“Hurry up and wait."

In our business, this is the reality of creating content. Whether it is waiting to get the light right for a shot, or setting up cameras, or even just getting your dailies ready to review before you strike a set, there is plenty of time wasted just waiting to take the next step in your project.

Even with the digital revolution, it still takes time to get digital files from the camera to your editor to piece together a rough cut of the day’s shots. But thanks to C2C from Frame.io, that wait time is practically eliminated, and anyone around the world can view dailies almost instantly.

“Over the last 100 years, there’s only been a few changes in production as it has evolved,” said Frame.io CEO Emery Wells. “But like going from film to digital, going directly to the cloud is the next evolution in this transition. It solves the 'first-mile' problem.”

Wells calls the new Camera to Cloud the “Holy Grail of Video Production,” and the idea couldn’t be simpler in its concept. From the moment the director says cut, camera shots automatically upload to the cloud, making them nearly instantly available to editors and other post-production team members. Before this solution, users would have to wait for ingestion of video for post and then move up to Frame.io, a process that could take hours, or even days. But that's no longer the case.

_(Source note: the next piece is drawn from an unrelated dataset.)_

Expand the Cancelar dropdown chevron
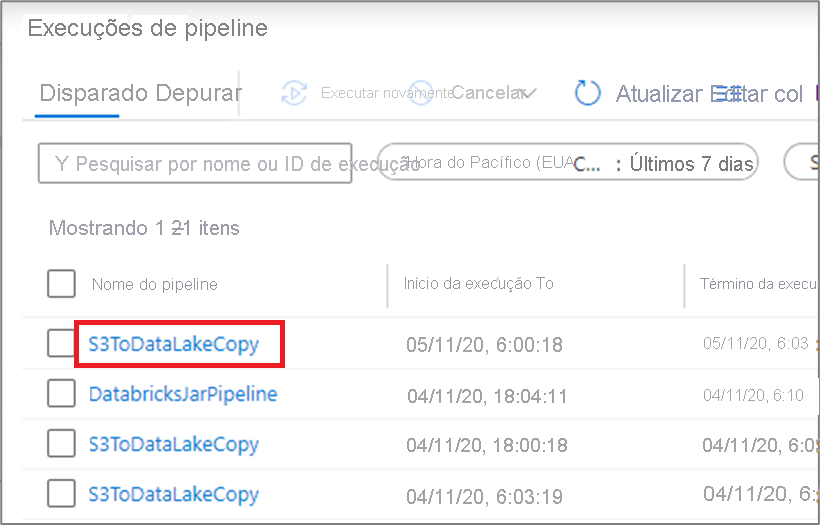This screenshot has height=525, width=820. 528,93
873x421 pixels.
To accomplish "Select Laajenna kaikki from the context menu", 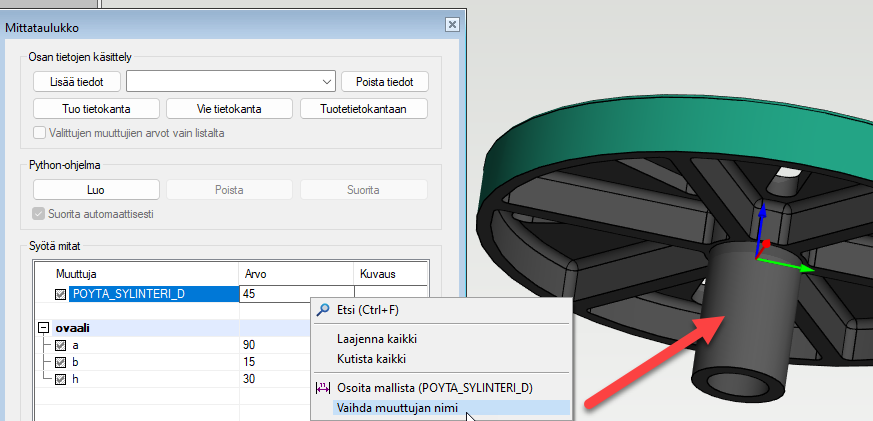I will click(x=376, y=339).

How does Camera to Cloud manage massive RAW 8K video files that are gigabytes in size? Camera to Cloud generates lower resolution H.264 proxies at 3-4 Mbps with timecode. Once uploaded, these proxy files are viewed and commented upon in real-time by anyone who has access to the Frame.io network.

The advantage here is that department heads can get a head start on just about any changes that the creative process generates in the middle of a shoot. Moreover, post-production supervisors and editors using NLEs no longer have to wait for transporting of hard drives with the original footage or ingestion time to get started putting together a cut of dailies. Frame.io is also working with ColorFront, which can offer basic color correction to create real-time mastering. All in the Cloud.

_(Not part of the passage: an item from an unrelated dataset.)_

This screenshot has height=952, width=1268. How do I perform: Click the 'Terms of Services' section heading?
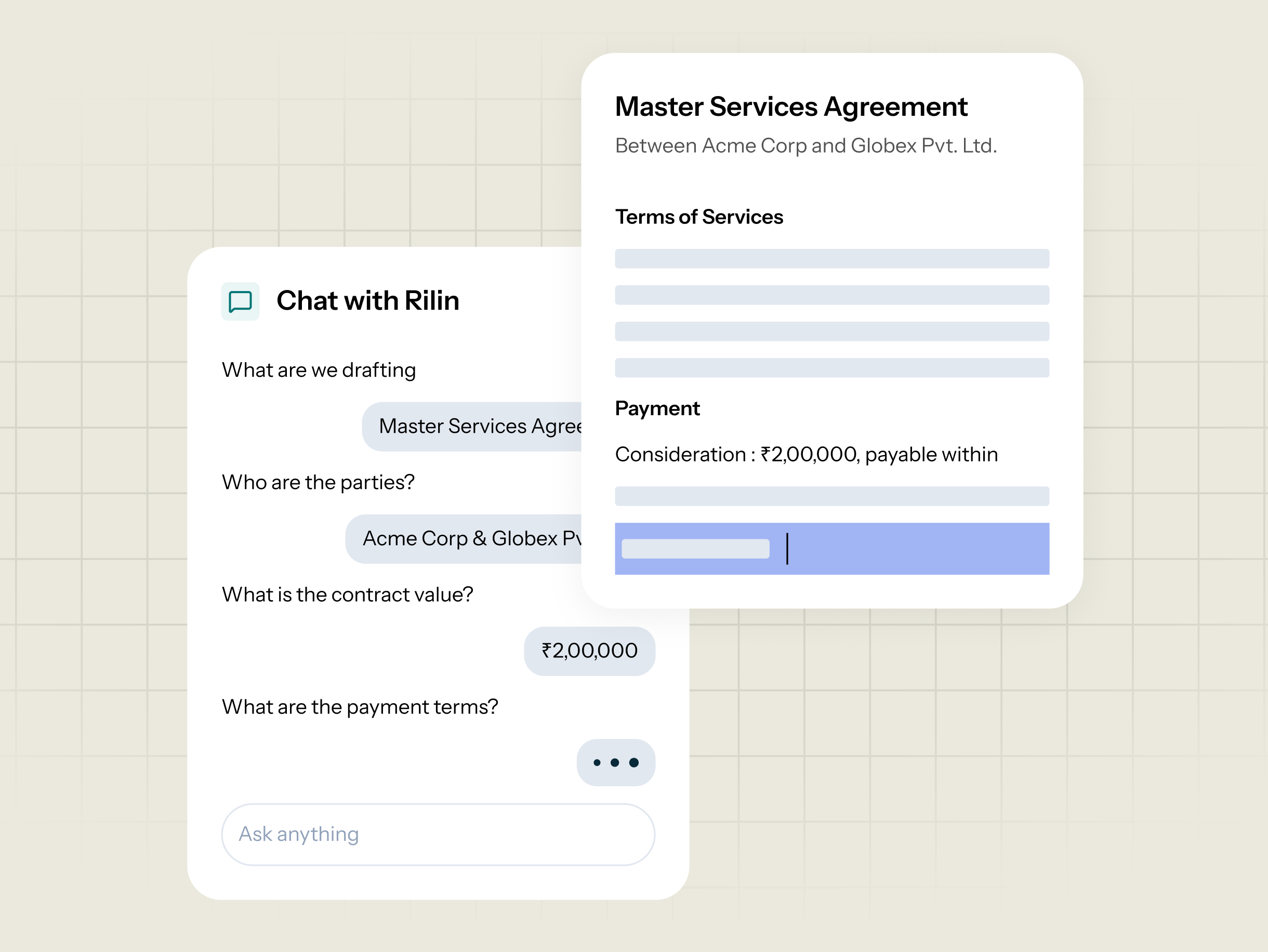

Frameio_c2c_2Credit: Frame.io

The process uses the Teradek Cube 655 wireless system, as well as Sound Devices Series 8 Audio recorders to wirelessly receive the proxy files and then transmit them up to the cloud.  When Frame.io's network receives both audio and video files, they are joined together through AV Sync, Frame’s software that can sync both files through timecode. While AVSync is in BETA, editors can rely on an audio scratch track recorded and sent from the system itself.

Camera to Cloud can also be connected to as many cameras as needed, networking to a single hotspot, and all footage uploaded as the broadband connection allows. All encrypted and secure. What makes it really interesting is that Camera to Cloud happens automatically. If the modem path is disconnected, C2C will save the data to an SD card or HDD. Consequently, when the path is reconnected, the data is automatically uploaded via 4G/LTE. The connection is also available through a mobile device when a hotspot is unavailable.

SDI-based cameras supporting the Frame C2C system include all current ARRI models, RED’s DSMC2 line, RED Komodo, and Panavision. Partially supported camera systems include Sony VENICE, Canons EOS Cinema Cameras, and the Panasonic VistaAlta series. As for audio support, Camera to Cloud is built into Sound Devices’ Series 8 audio recorder. This gives productions a solid rental option for taking advantage of Camera to Cloud, no matter their budget.

On the software side, Camera to Cloud supports Blackmagic Resolve, Adobe Premiere Pro, Apple Final Cut Pro, and Avid Media Composer. If you have made reviewed comments via Frame in the past, you will be able to take advantage of Camera to Cloud moving forward.

Frameio_c2c_featureCredit: Frame.io

Camera to Cloud is also compliant with Frame.io’s industry-leading security protocols, making anyone who has access to the client’s account capable of logging in and viewing the encrypted data files. Even from Frame.io’s mobile app. But they cannot download them without permission.

Comments can be made in real-time and uploaded back into the Frame system for the production team to review. The benefit here is that changes can be made on the fly, while the camera and crew are still set up for the day, limiting the time taken for complicated and expensive reshoots.

Camera assistants can also set an expiration date for the Camera to Cloud upload portal so that once a rented Teradek system is returned to the rental house, the files no files can be pushed up to the account. This eliminates any potential cross-contamination from another unrelated project. The portal is also one way so that the system cannot access the network and pull back any data.

Frame.io is also working on a real-time streaming option, which will livestream the production from the camera like a worldwide video assist network. The intent of the livestreaming component is to allow people who are not on set to have a video feed all around the world. Once incorporated, anyone on the production, clients, or studios will be able to see the production capture footage live as it happens.

Frame.io’s Camera to Cloud was recently deployed by one of the first productions to emerge from the industry’s shut down. Songbird, produced by Michael Bay, has been testing the system and how seamlessly it works with their safety protocols, making crews smaller and productions are more nimble.

Camera to Cloud will also be democratizing, as well, as Frame.io plans to make Camera to Cloud available at no extra cost to all levels, from individual to studio. All the production requires is supporting hardware and a Frame.io account.